What is expected — Carry the court opinion on terminating parental rights forward from its final sentence.

Extract to read —
· · · · · · ·
Parental rights may be terminated "only for grave and weighty reasons." In re Welfare of Child of W.L.P., 678 N.W.2d 703, 709 (Minn. App. 2004). Termination requires clear and convincing evidence that (1) the county has made reasonable efforts to reunite the family, (2) there is a statutory ground for termination, and (3) termination is in the child's best interests. In re Welfare of Children of S.E.P., 744 N.W.2d 381, 385 (Minn. 2008). On appeal, we review the district court's findings "to determine whether they address the statutory criteria and are not clearly erroneous, in light of the clear-and- convincing standard of proof." In re Welfare of Children of K.S.F., 823 N.W.2d 656, 665 (Minn. App. 2012) (citation omitted). We will affirm as long as at least one statutory ground for termination is supported by clear and convincing evidence and termination is in the children's best interests. In re Welfare of Children of R.W., 678 N.W.2d 49, 55 (Minn. 2004). We review a district court's ruling regarding whether a particular statutory basis for termination is present for an abuse of discretion. In re Welfare of Children of J.R.B., 805 N.W.2d 895, 901 (Minn. App. 2011), review denied (Minn. Jan. 6, 2012).

I. The district court did not commit prejudicial evidentiary error.

Whether to admit or exclude evidence is discretionary with the district court. See In re Welfare of Children of J.B., 698 N.W.2d 160, 172 (Minn. App. 2005), review dismissed (Minn. May 3, 2005). A district court abuses its discretion if it improperly applies the law. Kroning v. State Farm Auto. Ins. Co., 567 N.W.2d 42, 46 (Minn. 1997). We will order a new trial on the basis of an improper evidentiary ruling only if the appellant demonstrates both error and resulting prejudice. Id.

Mother challenges the admissibility of 27 exhibits, principally arguing that the county did not establish a sufficient foundation to admit them under the business-records exception to the hearsay rule. See Minn. R. Evid. 802 (general rule); Minn. R. Evid. 803(6) (business-records exception to hearsay rule). A party seeking to have a document admitted as a business record must present testimony establishing that

the records were (1) made by a person with personal knowledge of the matters recorded and a business duty to report accurately or from information transmitted by a person with such knowledge, (2) made at or near the time of the recorded event, (3) kept in the course of a regularly conducted
business activity, and (4) made as part of the regular practice of that business activity.
· · · · · · ·
Stored data:
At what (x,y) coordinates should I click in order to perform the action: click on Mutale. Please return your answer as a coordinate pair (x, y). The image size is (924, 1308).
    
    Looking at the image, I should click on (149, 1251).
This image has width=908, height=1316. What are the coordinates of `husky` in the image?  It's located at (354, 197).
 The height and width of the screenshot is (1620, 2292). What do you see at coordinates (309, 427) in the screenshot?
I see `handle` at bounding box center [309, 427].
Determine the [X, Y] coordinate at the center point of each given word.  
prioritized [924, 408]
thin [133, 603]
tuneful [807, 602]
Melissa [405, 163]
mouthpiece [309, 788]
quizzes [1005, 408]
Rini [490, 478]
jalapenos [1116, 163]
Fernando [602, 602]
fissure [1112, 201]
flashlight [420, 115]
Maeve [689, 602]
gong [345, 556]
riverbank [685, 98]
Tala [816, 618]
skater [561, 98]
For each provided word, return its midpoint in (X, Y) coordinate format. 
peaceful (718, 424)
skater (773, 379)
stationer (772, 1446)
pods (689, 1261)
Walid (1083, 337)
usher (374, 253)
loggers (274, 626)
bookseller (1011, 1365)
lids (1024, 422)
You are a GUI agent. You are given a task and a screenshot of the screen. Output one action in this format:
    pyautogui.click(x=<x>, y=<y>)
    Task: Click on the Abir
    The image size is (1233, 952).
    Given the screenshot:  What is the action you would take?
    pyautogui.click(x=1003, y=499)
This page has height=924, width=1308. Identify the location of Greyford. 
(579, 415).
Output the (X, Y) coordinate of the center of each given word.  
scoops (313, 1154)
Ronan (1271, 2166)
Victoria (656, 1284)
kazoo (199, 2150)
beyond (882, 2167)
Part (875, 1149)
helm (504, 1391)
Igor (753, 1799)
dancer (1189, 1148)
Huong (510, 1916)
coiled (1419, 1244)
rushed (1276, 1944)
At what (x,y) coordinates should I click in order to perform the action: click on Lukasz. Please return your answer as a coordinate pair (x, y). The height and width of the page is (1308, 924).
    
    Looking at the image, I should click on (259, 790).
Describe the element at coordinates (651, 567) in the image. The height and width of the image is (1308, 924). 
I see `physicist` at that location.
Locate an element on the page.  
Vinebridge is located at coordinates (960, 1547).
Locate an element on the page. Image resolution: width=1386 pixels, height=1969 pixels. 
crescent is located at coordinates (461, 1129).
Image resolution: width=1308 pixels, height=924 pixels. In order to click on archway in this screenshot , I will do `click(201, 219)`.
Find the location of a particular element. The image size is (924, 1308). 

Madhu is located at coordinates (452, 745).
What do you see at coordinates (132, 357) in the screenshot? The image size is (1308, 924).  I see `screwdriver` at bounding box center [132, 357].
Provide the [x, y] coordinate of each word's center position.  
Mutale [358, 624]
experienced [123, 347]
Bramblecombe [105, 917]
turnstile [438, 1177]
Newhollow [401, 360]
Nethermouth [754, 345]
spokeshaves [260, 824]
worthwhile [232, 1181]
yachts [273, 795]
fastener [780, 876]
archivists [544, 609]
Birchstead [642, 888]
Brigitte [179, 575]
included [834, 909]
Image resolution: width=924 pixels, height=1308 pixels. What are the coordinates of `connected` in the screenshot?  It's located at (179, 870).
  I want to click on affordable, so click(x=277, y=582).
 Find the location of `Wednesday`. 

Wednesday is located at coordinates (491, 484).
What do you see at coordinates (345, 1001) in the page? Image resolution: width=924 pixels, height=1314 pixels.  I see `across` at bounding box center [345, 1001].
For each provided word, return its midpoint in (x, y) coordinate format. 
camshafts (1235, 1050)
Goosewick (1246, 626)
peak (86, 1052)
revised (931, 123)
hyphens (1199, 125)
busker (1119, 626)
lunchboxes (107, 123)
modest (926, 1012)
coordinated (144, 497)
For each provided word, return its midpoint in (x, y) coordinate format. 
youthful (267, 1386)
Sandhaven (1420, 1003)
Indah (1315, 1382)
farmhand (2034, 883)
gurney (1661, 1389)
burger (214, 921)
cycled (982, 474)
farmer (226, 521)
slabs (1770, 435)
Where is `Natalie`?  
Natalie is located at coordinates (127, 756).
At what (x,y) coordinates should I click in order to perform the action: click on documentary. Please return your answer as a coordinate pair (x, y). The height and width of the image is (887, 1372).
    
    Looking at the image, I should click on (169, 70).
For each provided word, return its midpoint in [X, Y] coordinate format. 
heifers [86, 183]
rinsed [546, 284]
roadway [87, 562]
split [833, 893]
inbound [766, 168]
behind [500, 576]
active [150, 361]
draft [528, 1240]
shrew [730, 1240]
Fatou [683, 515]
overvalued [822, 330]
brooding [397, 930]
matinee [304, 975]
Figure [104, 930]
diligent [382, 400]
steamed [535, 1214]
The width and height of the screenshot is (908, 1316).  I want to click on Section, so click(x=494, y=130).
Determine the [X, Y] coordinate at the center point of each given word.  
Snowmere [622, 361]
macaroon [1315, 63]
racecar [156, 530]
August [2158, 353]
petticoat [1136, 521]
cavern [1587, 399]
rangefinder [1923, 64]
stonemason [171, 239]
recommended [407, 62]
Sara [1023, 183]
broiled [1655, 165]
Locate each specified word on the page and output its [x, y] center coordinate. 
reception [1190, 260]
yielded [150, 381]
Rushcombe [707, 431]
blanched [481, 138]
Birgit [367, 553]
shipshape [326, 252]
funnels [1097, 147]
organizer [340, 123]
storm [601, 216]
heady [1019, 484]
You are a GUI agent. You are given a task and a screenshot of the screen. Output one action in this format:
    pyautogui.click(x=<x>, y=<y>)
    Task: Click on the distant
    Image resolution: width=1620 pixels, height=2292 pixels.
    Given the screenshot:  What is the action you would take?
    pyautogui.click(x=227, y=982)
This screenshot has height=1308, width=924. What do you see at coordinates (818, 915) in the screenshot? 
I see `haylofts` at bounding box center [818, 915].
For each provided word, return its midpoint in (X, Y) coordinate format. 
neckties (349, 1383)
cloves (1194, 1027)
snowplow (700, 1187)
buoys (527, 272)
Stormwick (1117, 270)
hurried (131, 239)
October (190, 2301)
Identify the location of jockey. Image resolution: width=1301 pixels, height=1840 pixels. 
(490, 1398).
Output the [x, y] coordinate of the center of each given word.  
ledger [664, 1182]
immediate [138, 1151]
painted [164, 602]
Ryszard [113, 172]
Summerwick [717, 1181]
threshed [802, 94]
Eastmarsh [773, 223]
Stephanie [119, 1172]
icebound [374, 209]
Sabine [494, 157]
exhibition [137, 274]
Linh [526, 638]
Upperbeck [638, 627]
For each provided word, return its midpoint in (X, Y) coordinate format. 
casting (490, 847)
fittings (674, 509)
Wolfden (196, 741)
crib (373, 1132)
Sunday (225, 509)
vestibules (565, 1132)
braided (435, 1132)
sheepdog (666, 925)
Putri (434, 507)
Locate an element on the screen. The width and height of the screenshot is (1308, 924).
· · · · · · ·
Written response —
In re Welfare of Child of Simon, 662 N.W.2d 155, 160 (Minn. App. 2003). The custodian of the record need not testify, but the witness laying foundation must be sufficiently familiar with how the business creates and maintains its records to address the requisite factors. See id. at 160-61 (holding that a therapist's evaluation letters were inadmissible under the business-records exception because the witness, a social worker, was unfamiliar with the therapist's method for compiling records).

Mother's challenge in this appeal is the same that other parents have made to the county's practice of laying only cursory business-records foundation, or purporting to lay business-records foundation for numerous exhibits at once by reciting the Simon factors without addressing how each document satisfies the applicable standard. The county's approach does not comport with the clear and now well-known requirements articulated in Simon. We are sensitive to the time constraints district courts and county attorneys face in managing heavy caseloads. See In re Welfare of D.J.N., 568 N.W.2d 170, 175 (Minn. App. 1997) (attributing the increased use of written hearsay materials in child-protection cases to "the mushrooming body of judicial activity in the field[]"). But we share mother's concern that the batch-foundation approach unfairly lowers the county's burden of proof and places the onus on parents to track and object to the sufficiency of each document's foundation. In short, neither crowded court dockets nor the short timelines for making permanent-placement decisions for young children relieve the county of its obligation to comply with the rules of evidence.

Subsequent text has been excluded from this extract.